- [EXTRAIT À LIRE]

Pour réaliser ses aquarelles, Maria fait d’abord des croquis de chaque stade de l’insecte qu’elle veut représenter d’après nature. Elle peut dessiner dehors en se rendant dans la campagne ou dans son atelier en suivant l’évolution des insectes qu’elle élève dans son salon .    Elle place ensuite les couleurs ou le fait faire par l’une de ses filles en essayant d’être le plus fidèle aux couleurs naturelles. Elle effectue également un dessin assez poussé de la plante mère  sur laquelle elle veut placer les papillons  ou les insectes puis assemble le tout dans un dernier dessin qui est considéré comme l’œuvre définitive. Bien qu’elle puisse le faire, elle-même, Maria confie généralement ses aquarelles à des graveurs professionnels pour gagner du temps.   Ces derniers gravent  les plaques qui serviront à l’impression des livres en restant au plus près de l’aquarelle originale .   

Crocodile et serpent

Pendant leur séjour, Maria et sa fille ont peint de nombreuses aquarelles d’amphibiens de lézard et de reptiles . Certains ont été publiés dans le livre sur la métamorphose des insectes du Surinam comme sur les planches 4, 5, 46 , 56 ou 59  . D’autres, comme ce crocodile et ce reptile, étaient prévus pour être inclus dans un ouvrage consacré uniquement aux reptiles. Les spécialistes pensent que la plupart des reptiles que l’on voit dans l’œuvre de Maria sont de la main de Dorothée même si plusieurs esquisses ramenées du Surinam sont visiblement de sa main .

Il semblerait que ce soit le cas de ce boa amazonien qui se repose au pied d’un jasmin . Maria évoque la façon très particulière qu’ils ont de s’enrouler pour dormir et de la merveilleuse odeur qui se dégage de la plante . Elle note aussi que les lézards et les iguanes aiment venir se reposer au pied de cette plante très odorante .

Maria et sa fille  ont aussi découvert là-bas le tégu.  Elles l’ont peint à plusieurs reprises. Avec le varan de commodo, il est l’un des plus gros lézards. Un tégu adulte peut mesurer jusqu’à 1m 45.  

La planche 4 représente un tégu juvénile sur une branche de manioc .

- [CONSIGNE]
Dans l'extrait à lire, reprenez le passage qui s'ouvre sur les mots « Pendant leur séjour, Maria » et se clôt sur « de sa main . », en y renommant « aquarelles » en « peintures ».

- [EXTRAIT DE DONNÉES]
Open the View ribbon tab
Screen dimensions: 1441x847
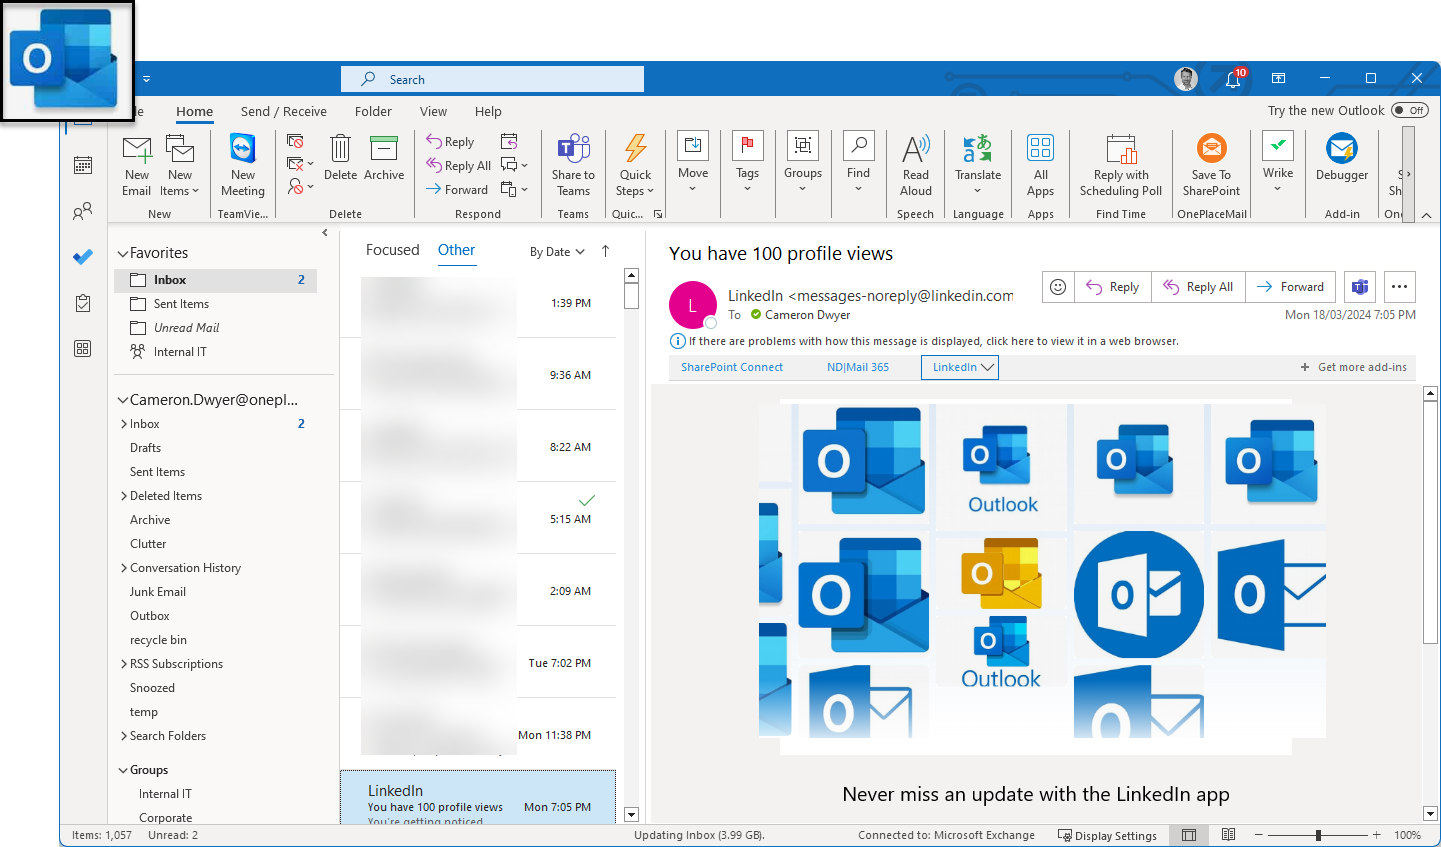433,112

--

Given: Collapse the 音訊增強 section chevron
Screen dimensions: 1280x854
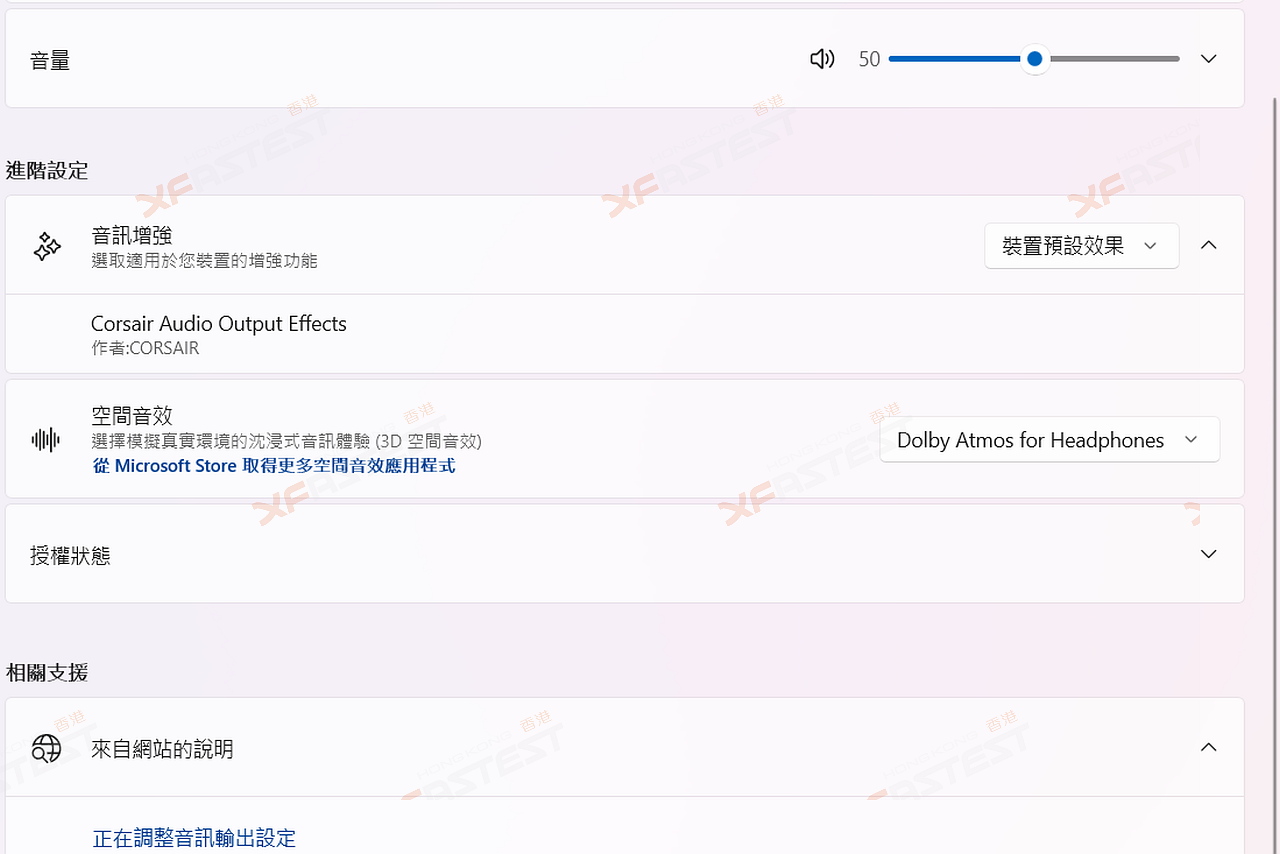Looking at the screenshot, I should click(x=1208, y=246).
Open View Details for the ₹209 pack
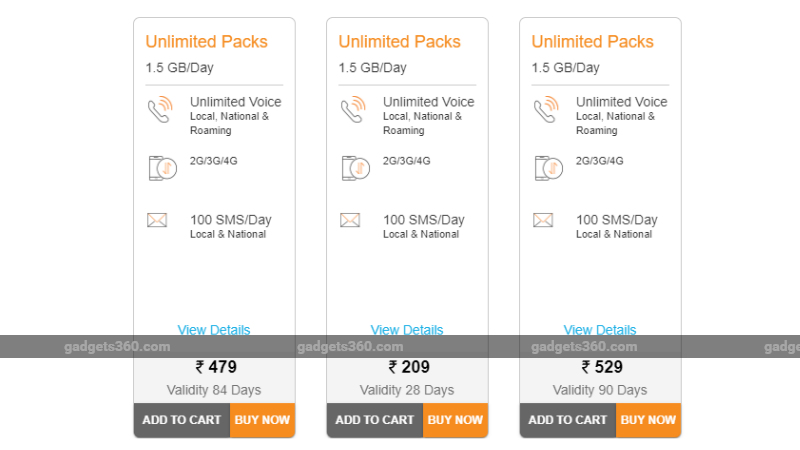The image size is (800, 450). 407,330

--

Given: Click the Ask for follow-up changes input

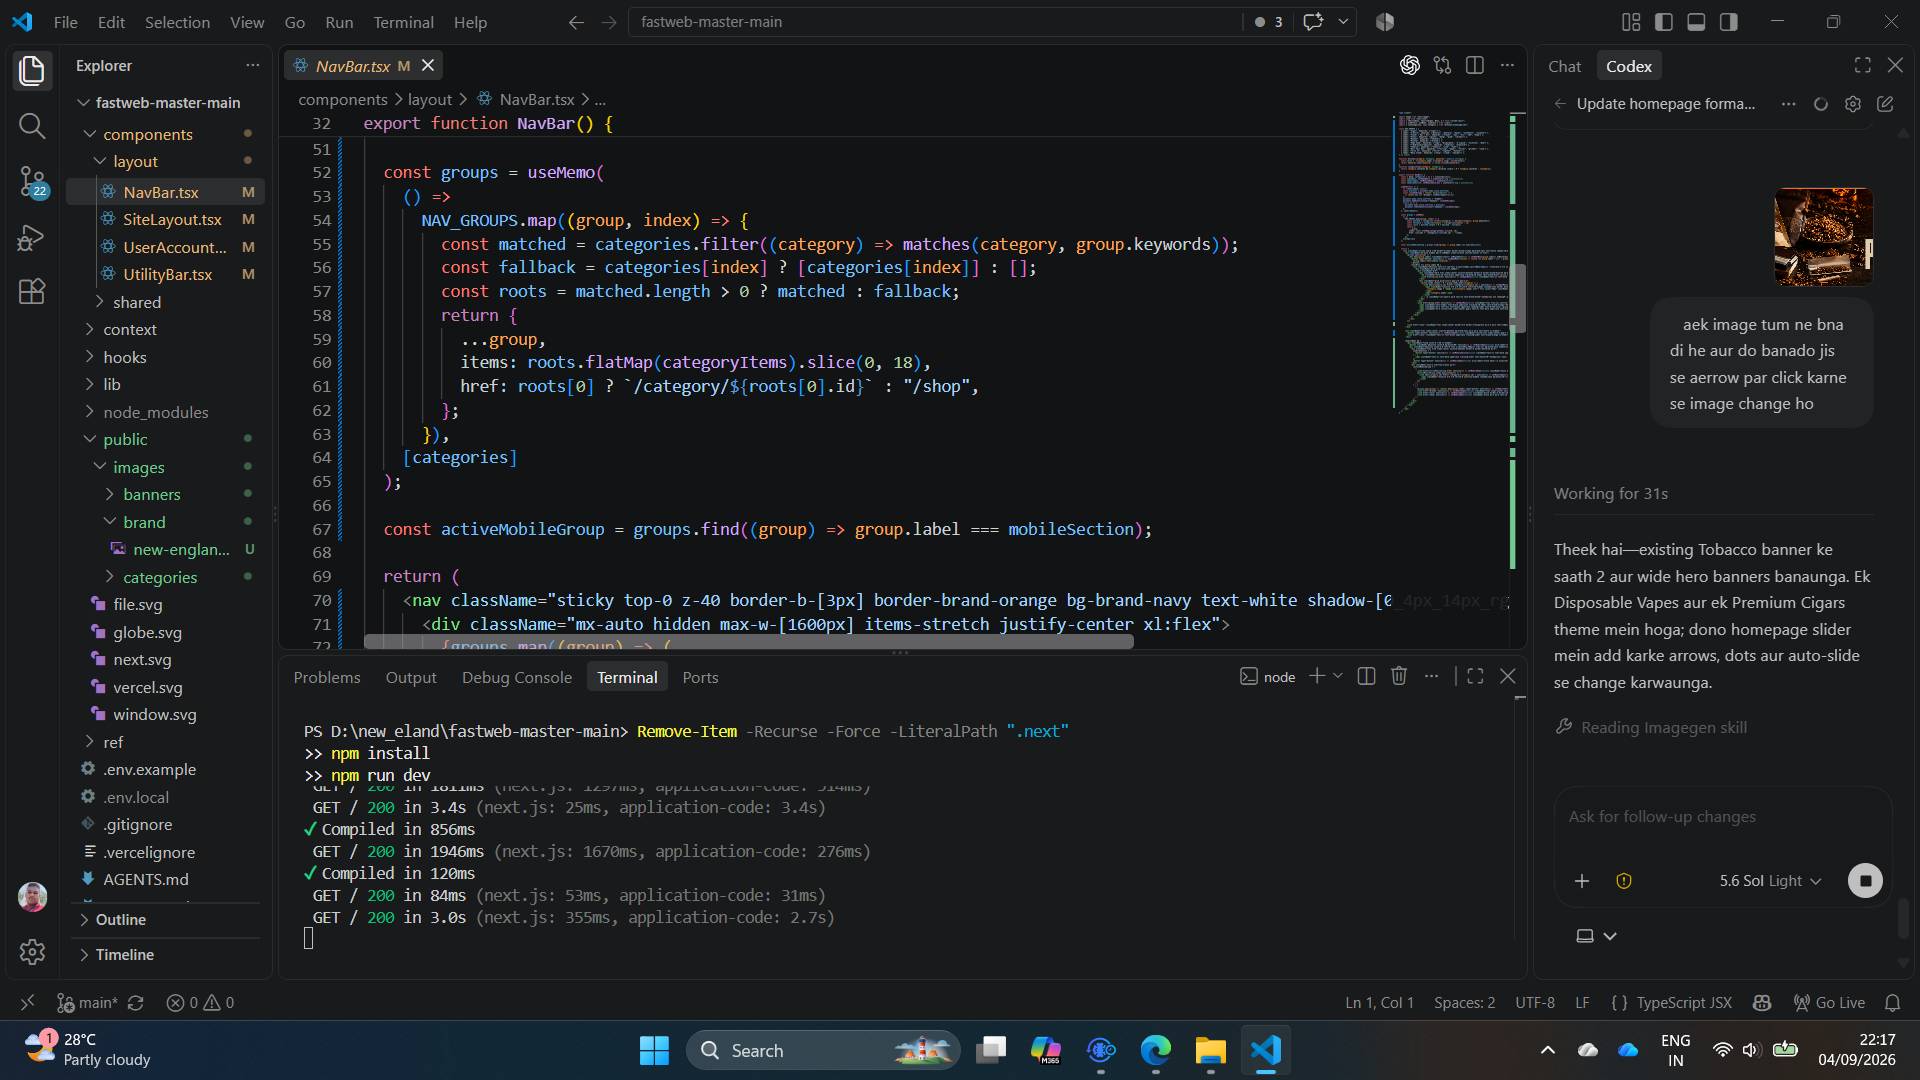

- [RÉPONSE]
Pendant leur séjour, Maria et sa fille ont peint de nombreuses peintures d’amphibiens de lézard et de reptiles . Certains ont été publiés dans le livre sur la métamorphose des insectes du Surinam comme sur les planches 4, 5, 46 , 56 ou 59  . D’autres, comme ce crocodile et ce reptile, étaient prévus pour être inclus dans un ouvrage consacré uniquement aux reptiles. Les spécialistes pensent que la plupart des reptiles que l’on voit dans l’œuvre de Maria sont de la main de Dorothée même si plusieurs esquisses ramenées du Surinam sont visiblement de sa main .